### Kutipan teks

Estuaria merupakan ekosistem khas yang pada umumnya terdiri atas hutan mangrove, gambut, rawa payau dan daratan Lumpur. Ekosistem ini mempunyai fungsi yang sangat penting untuk mendukung berbagai kehiudpan. Wilayah estuaria merupakan habitat yang penting bagi sejumlah besar ikan dan udang untuk memijah dan membesarkan anak-anaknya. Beberapa larva ikan yang dipijahkan di laut lepas juga bermigrasi ke wilayah estuaria pada fase larvanya. Wilayah ini dapat dianggap sebagai wilayah perairan peralihan (ekoton) antara habitat air tawar dengan habitat laut yang sangat dipengaruhi oleh pasang surut dan karakter lokasinya serta morfologisnya yang landai. Wilayah estuaria sangat rentang terhadap kerusakan dan perubahan alami atau buatan. Pembuangan limbah, penggunaan perairan sebagai sarana pengangkutan, serta berubahnya sistem daerah aliran sungai, merupakan sebagian dari penyebab degradasi kualitas ekosistem estuaria.
Estuaria merupakan salah satu bentuk dari ekosistem lahan basah, dimana lahan basah di Indonesia luasnya = 38 juta ha (Wibowo, et al, 1996). Kawasan lahan basah termasuk estuaria ini mengalami kerusakan yang sangat serius karena pertumbuhan populasi manusia dan pembangunan, yang antara lain berakibat terhadap menyusutnya hutan mangrove, hutan rawa dan hutan gambut beserta keanekaragaman spesies flora dan fauna di dalamnya, pencemaran air karena penggunaan pupuk dan racun hama dan penyakit serta berbagai industri dan kegiatan pertambangan. Termasuk masalah pelumpuran, karena kegiatan pertanian pada daerah atasnya yang tidak memperhatikan teknik-teknik konservasi tanah dan air. Berdasarkan hal tersebut, maka diperlukan adanya pengelolaan wilayah esruaria yang berkelanjutan.

### Ketentuan tugas
Mohon perbarui penggalan teks tentang estuaria, mulai dari "Estuaria merupakan salah" sampai "esruaria yang berkelanjutan.", dengan mengganti "pencemaran air" menjadi "pencemaran perairan". Tuliskan kembali penggalan itu setelah diubah.

Catatan tersimpan
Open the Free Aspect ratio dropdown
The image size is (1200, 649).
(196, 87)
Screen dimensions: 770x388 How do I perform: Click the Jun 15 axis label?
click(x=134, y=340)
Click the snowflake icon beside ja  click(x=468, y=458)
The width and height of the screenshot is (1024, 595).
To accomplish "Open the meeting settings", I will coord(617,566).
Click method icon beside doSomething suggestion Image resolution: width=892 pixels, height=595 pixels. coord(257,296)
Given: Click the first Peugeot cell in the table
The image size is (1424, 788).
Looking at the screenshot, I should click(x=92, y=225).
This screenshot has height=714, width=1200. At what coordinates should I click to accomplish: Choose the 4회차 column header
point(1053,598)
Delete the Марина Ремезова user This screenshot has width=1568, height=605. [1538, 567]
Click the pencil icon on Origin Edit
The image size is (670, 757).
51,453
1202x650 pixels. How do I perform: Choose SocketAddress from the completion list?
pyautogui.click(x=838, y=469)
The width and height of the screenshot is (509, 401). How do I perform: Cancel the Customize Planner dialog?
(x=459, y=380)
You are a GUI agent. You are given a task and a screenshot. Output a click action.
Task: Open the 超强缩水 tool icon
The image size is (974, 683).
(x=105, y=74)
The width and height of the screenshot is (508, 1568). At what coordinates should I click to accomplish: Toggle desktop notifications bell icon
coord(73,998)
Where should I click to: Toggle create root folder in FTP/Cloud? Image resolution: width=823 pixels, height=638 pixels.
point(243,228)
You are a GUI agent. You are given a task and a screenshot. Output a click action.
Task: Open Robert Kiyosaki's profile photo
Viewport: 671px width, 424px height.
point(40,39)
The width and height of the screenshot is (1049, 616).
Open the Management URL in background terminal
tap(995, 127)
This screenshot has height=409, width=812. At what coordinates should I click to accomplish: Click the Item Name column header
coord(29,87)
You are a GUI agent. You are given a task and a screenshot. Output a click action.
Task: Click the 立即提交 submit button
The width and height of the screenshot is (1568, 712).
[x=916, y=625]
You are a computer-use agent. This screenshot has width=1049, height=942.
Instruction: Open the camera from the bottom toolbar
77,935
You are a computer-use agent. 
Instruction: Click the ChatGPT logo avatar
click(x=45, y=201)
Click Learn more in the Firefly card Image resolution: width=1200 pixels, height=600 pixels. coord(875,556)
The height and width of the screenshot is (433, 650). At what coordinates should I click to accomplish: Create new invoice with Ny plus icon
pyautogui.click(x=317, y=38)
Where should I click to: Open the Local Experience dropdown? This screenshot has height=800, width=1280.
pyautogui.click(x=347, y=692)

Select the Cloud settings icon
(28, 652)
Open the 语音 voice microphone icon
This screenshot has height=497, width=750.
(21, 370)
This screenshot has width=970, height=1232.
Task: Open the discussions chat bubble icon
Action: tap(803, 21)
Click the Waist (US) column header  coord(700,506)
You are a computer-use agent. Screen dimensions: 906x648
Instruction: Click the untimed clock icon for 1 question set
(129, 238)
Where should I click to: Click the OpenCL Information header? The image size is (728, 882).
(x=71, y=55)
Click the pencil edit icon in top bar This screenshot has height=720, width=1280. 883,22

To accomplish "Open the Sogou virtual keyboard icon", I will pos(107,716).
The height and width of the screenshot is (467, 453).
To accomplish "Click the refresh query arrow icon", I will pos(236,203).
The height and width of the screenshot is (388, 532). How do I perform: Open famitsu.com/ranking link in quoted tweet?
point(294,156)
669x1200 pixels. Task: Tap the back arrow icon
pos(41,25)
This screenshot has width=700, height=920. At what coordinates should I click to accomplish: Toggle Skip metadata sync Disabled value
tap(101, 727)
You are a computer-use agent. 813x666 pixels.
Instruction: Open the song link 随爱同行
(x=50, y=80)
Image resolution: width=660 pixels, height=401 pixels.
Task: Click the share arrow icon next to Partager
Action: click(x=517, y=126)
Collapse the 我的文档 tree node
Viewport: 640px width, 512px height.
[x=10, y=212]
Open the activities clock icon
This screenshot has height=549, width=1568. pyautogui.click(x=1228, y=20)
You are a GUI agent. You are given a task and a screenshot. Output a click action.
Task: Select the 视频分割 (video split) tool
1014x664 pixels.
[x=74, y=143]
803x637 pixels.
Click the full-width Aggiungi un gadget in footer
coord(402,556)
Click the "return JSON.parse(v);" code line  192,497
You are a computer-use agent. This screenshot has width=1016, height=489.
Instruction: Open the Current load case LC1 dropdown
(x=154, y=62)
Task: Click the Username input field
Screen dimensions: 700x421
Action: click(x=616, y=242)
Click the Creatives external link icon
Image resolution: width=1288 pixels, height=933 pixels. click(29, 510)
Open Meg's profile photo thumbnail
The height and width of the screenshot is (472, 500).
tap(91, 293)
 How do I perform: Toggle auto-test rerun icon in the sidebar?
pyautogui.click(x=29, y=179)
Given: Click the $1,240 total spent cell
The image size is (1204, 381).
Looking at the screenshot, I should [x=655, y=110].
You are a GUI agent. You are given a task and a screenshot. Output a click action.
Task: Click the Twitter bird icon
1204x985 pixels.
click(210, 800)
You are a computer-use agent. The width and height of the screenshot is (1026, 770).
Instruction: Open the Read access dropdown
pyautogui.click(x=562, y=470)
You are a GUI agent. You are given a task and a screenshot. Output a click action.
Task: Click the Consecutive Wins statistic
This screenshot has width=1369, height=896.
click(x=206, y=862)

### Jawaban yang diharapkan
Estuaria merupakan salah satu bentuk dari ekosistem lahan basah, dimana lahan basah di Indonesia luasnya = 38 juta ha (Wibowo, et al, 1996). Kawasan lahan basah termasuk estuaria ini mengalami kerusakan yang sangat serius karena pertumbuhan populasi manusia dan pembangunan, yang antara lain berakibat terhadap menyusutnya hutan mangrove, hutan rawa dan hutan gambut beserta keanekaragaman spesies flora dan fauna di dalamnya, pencemaran perairan karena penggunaan pupuk dan racun hama dan penyakit serta berbagai industri dan kegiatan pertambangan. Termasuk masalah pelumpuran, karena kegiatan pertanian pada daerah atasnya yang tidak memperhatikan teknik-teknik konservasi tanah dan air. Berdasarkan hal tersebut, maka diperlukan adanya pengelolaan wilayah esruaria yang berkelanjutan.